Although the studies of Jiang et al. (6) demonstrate some success in the generation of thyrocytes from mouse embryonic stem cells, consistent with previous reports (3 –5,7), the investigators also need to confirm thyroid-specific protein expression and not just transcription. The fact that the mouse E14 embryonic stem cell-derived thyrocytes failed to produce thyroid hormones suggests that the cells were far from functional. In keeping with this, electron microscopy studies showed that the cells from TSH-stimulated cultures had no signs of secretory vesicles.

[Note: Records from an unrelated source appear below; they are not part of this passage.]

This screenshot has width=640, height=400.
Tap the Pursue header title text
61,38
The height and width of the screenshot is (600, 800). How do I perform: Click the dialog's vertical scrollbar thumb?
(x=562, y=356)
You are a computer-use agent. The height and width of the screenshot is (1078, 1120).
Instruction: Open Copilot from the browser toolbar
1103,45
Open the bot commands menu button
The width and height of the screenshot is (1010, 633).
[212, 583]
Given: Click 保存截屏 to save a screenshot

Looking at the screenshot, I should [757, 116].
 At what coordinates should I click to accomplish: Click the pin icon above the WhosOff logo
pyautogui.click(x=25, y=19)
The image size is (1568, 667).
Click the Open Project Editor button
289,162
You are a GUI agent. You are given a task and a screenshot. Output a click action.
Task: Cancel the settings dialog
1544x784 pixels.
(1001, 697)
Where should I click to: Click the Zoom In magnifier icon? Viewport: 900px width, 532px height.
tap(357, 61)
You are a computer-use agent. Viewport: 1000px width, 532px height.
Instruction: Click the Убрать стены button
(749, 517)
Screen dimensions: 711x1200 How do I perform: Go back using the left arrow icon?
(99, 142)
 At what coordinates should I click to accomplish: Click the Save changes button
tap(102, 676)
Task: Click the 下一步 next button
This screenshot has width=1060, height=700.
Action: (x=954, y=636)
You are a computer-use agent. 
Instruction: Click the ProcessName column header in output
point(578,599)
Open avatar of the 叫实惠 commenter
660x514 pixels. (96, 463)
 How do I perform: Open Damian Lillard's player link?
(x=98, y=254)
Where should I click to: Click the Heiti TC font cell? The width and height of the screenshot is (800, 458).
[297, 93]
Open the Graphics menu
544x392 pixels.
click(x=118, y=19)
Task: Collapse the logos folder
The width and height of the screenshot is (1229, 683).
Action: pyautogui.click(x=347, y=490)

Hence, it appears that their differentiated populations of cells were still highly heterogeneous, and current conditions must be further optimized to allow for in vitro differentiation of embryonic stem cells into functional thyrocytes.
The presence of thyroid stem cells within the mature thyroid gland has been well demonstrated (10,11) and their role in cell renewal and neoplastic change is currently under review. Understanding the biology of these cells by modeling their differentiation in vitro has the potential to greatly advance our knowledge of thyroid cell biology.